De la Oscuridad a la Luz: El Retorno de la Inocencia

Esta es una reflexión profunda que contrasta dos cosmovisiones opuestas: la cultura del “pedir” (Halloween/mendicidad) frente a la cultura del “dar” (Navidad/Jesús). Observa la imágen:

Respiro profundo al ver mi sala iluminada. Por fin ha terminado esa noche de “horror”, esa fecha ajena donde las sombras y el miedo se disfrazan de juego. Siempre me ha parecido una contradicción espiritual: una noche dedicada a la “mendicidad”, a salir a las calles con el rostro cubierto para pedir, para exigir un tributo de dulces, nutriendo una cultura de la carencia y el susto.

Pero esa noche ya quedó atrás.

Al mirar ahora mi hogar, bajo el brillo cálido de este candelabro de cristal que inunda todo de claridad, siento que hemos recuperado la paz. La luz ha disipado las tinieblas artificiales.
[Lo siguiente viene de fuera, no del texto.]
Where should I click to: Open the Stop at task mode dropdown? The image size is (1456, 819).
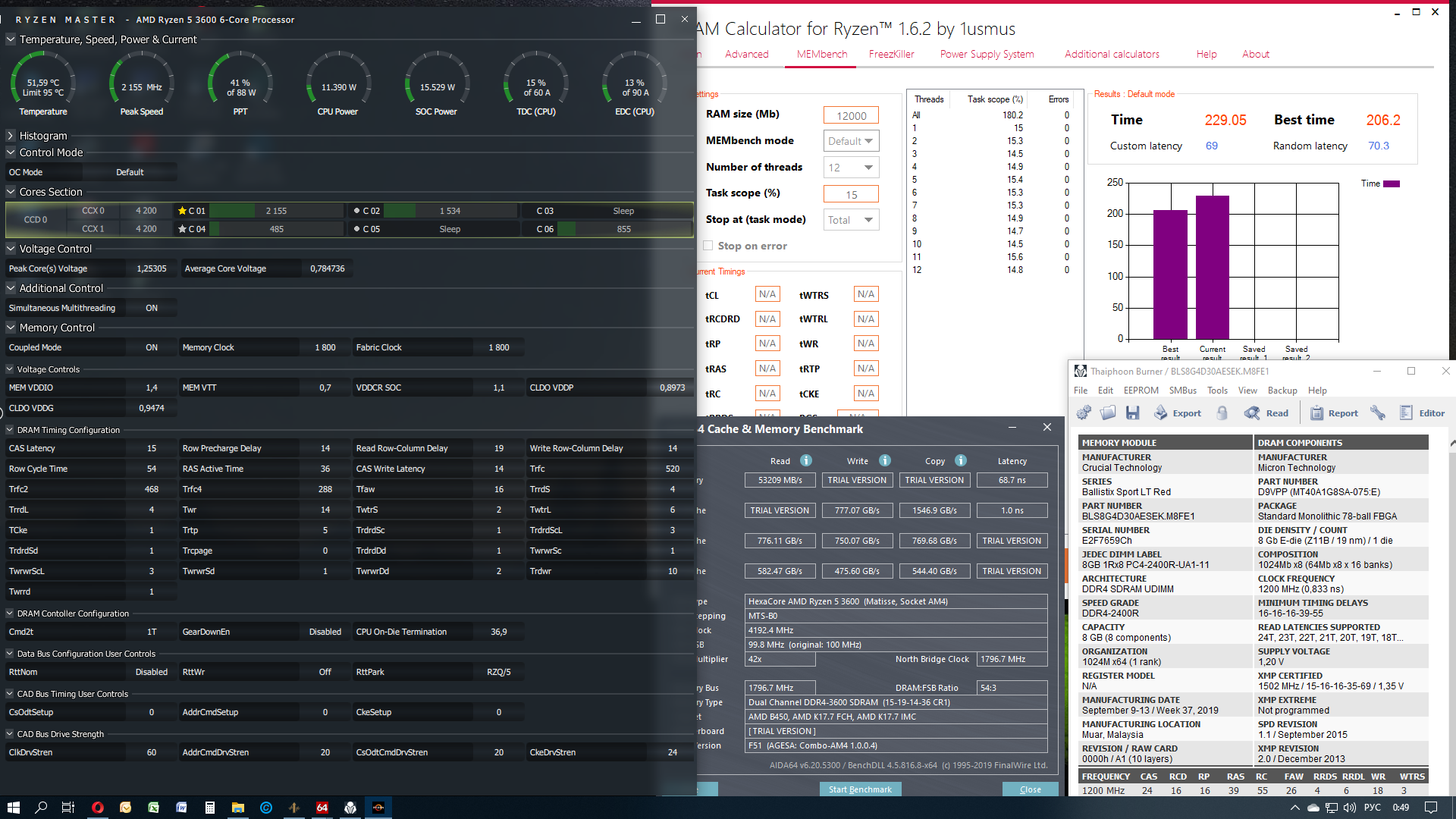pyautogui.click(x=851, y=220)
Aquí, entre las cajas que se guardan y los adornos que surgen, estoy preparando algo más que una decoración: estoy preparando el espíritu.

Los rostros de los muñecos de nieve y las figuras infantiles que ahora ocupan mi mesa me recuerdan la inocencia que nunca debimos perder. Ya no hay máscaras grotescas, solo la anticipación de una llegada real.

Porque al fin vendrá Jesús. Y esa es la gran diferencia que hoy conmueve mi corazón. Mientras el mundo nos empujaba ayer a pedir, la llegada de Cristo nos invita a todo lo contrario: a dar.

Ya no soy el mendigo que busca llenar una bolsa vacía en la oscuridad. Ahora me convierto en anfitrión de la Luz. Mi casa se viste de gala no para ocultarse, sino para abrirse. Entendí que la verdadera celebración no está en cuánto logramos recolectar para nosotros mismos, sino en cuánto somos capaces de entregar a los demás.

Después de la noche de horror, llega el amanecer de la esperanza. Estoy listo para dejar de pedir y comenzar a dar con amor, porque el dueño de todo, el que no necesita máscaras, está por nacer en este hogar.